Sunday’s New York Times Magazine:
In January 2001, the British epidemiologists … Davey Smith and … Ebrahim … noted that those few times that a randomized trial had been financed to test a hypothesis supported by results from these large observational studies, the hypothesis either failed the test or, at the very least, the test failed to confirm the hypothesis: antioxidants like vitamins E and C and beta carotene did not prevent heart disease, nor did eating copious fiber protect against colon cancer.
The Nurses’ Health Study is the most influential of these cohort studies, and in the six years since the Davey Smith and Ebrahim editorial, a series of new trials have chipped away at its credibility. … The implication of this track record seems hard to avoid. "Even the Nurses’ Health Study, one of the biggest and best of these studies, cannot be used to reliably test small-to-moderate risks or benefits," says Charles Hennekens, a principal investigator with the Nurses’ study from 1976 to 2001. "None of them can." …
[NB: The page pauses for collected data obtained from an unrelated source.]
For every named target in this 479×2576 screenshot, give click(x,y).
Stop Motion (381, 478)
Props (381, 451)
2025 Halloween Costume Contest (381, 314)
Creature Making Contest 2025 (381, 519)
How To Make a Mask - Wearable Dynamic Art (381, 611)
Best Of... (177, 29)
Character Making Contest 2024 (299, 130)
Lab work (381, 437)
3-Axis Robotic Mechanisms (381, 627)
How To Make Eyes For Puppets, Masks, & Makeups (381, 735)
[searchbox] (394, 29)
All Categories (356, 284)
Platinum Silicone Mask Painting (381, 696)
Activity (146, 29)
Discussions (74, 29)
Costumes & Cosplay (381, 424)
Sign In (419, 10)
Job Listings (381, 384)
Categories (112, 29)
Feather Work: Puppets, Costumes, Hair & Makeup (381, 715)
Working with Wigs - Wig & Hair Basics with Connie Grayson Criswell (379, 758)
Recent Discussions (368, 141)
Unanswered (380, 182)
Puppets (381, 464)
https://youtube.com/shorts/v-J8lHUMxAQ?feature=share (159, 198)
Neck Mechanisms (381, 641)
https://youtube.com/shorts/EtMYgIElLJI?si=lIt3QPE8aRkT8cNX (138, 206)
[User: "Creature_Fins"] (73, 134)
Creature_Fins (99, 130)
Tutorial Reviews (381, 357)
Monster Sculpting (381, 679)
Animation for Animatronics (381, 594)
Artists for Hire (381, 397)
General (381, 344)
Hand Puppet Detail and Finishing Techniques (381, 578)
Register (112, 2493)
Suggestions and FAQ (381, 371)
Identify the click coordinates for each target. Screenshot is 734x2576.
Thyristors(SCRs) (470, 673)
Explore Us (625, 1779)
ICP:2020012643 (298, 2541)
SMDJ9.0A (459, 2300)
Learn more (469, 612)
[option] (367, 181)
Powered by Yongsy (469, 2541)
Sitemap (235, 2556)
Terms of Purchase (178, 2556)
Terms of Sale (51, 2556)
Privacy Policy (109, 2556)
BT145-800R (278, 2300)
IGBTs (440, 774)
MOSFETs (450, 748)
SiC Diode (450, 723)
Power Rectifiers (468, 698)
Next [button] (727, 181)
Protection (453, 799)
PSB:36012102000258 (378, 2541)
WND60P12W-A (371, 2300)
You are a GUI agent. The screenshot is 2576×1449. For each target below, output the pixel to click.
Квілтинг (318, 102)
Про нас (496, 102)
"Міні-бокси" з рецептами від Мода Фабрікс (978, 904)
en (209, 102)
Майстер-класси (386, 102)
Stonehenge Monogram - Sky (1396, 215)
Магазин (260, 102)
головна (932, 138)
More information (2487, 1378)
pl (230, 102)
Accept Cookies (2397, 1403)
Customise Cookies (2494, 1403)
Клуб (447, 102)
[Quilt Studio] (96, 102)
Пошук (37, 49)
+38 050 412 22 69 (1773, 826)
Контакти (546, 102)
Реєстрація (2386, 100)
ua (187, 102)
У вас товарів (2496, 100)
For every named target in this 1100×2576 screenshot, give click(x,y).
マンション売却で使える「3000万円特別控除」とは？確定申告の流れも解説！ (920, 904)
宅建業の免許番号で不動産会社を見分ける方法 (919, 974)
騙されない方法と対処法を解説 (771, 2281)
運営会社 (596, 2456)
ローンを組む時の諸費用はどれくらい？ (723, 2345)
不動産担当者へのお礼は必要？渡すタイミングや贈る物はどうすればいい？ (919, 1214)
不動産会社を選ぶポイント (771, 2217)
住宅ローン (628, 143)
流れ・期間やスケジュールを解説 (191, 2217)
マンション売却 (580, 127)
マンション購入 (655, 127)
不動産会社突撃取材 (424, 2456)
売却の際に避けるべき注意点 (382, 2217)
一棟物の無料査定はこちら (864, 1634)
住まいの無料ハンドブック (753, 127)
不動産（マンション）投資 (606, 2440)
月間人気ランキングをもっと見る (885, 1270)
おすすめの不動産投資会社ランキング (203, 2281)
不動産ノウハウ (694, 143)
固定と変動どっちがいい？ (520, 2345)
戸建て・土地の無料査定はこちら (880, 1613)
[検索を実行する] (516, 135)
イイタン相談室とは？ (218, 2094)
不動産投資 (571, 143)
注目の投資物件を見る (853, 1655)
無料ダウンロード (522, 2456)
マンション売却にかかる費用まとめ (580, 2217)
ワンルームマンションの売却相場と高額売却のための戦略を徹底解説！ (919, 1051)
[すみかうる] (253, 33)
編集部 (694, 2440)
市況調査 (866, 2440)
But clinical trials also have limitations beyond their exorbitant costs and the years or decades it takes them to provide meaningful results. They can rarely be used, for instance, to study suspected harmful effects. Randomly subjecting thousands of individuals to secondhand tobacco smoke, pollutants or potentially noxious trans fats presents obvious ethical dilemmas … randomized trials "are very good for showing that a drug does what the pharmaceutical company says it does … but not very good for telling you how big the benefit really is and what are the harms in typical people. Because they don’t enroll typical people." …
The effect of healthy-user bias has the potential for "big mischief" throughout these large epidemiologic studies. … At its simplest, the problem is that people who faithfully engage in activities that are good for them – taking a drug as prescribed, for instance, or eating what they believe is a healthy diet – are fundamentally different from those who don’t. … wealth associates with less heart disease and better health, at least in developed countries. …
[There is also] the compliance or adherer effect. Quite simply, people who comply with their doctors’ orders when given a prescription are different and healthier than people who don’t. … the prescriber effect. The reasons a physician will prescribe one medication to one patient and another or none at all to a different patient are complex and subtle. … "A physician is not going to take somebody either dying of metastatic cancer or in a persistent vegetative state or with end-stage neurologic disease and say, `Let’s get that cholesterol down, Mrs. Jones.’ …
We can fall back on several guiding principles, these skeptical epidemiologists say. One is to assume that the first report of an association is incorrect or meaningless, no matter how big that association might be. … If the association appears consistently in study after study, population after population, but is small – in the range of tens of percent – then doubt it. … If the association involves some aspect of human behavior … then question its validity. … it’s never a bad idea to remain skeptical until somebody spends the time and the money to do a randomized trial and, contrary to much of the history of the endeavor to date, fails to refute it.
For the record, I’m all in favor of randomly subjecting people to harm, as long as they have been paid enough for participation. We should just be doing lots more randomized trials of important influences.
Robin,
A poor basis for your beliefs can be worse than admitting that you do not have the proper evidence to make an informed decision.
I guess the real question is what question do you truly want to answer? If you want to know whether giving free healthcare to people (aside from the very poor) results in overall health increases, the answer according to the Rand study is that it didn't make much of a difference. I do not know if the findings would be able to be replicated today given the advances in medicine, but it would be interesting to find out.
But instead, if you want to know what it means that their health didn't improve and the implications for the benefits of marginal increases in medicine, then GOOD LUCK dealing with all of the important confounders since I study participants were allowed to choose their marginal health increases. This is NOT about study flaws, this is about what questions you can and cannot answer. The Rand study addressed a specific question and to that end, I do NOT believe the study was flawed.
Honestly, the Rand results don't particularly surprise me, but perhaps for very different reasons than you may have.
Before you read the main idea of this paragraph, let me preface it by saying that the study population was fine to address the proposed main objective of the study, which was the effect of varying levels of insurance. From a public policy perspective, you want a study population that is typical of average Americans. But if you want to measure the net benefits of medicine, let's not forget that study participants were average, healthy people and the mean age for study participants was early 30's. Even if there is a net-benefit of medicine, medicine is not designed to improve the overall health of a healthy person. You see the results and say ah ha, this proves that medicine doesn't work and must hurt as many average people as it helps. I see the results and say, yeah, what did you expect what was going to happen.
Robin, I figure that if none of the existing studies answer my question, then I should accept that I still don't know the answer.
If we accept that we don't know, then we can decide what to do about not-knowing.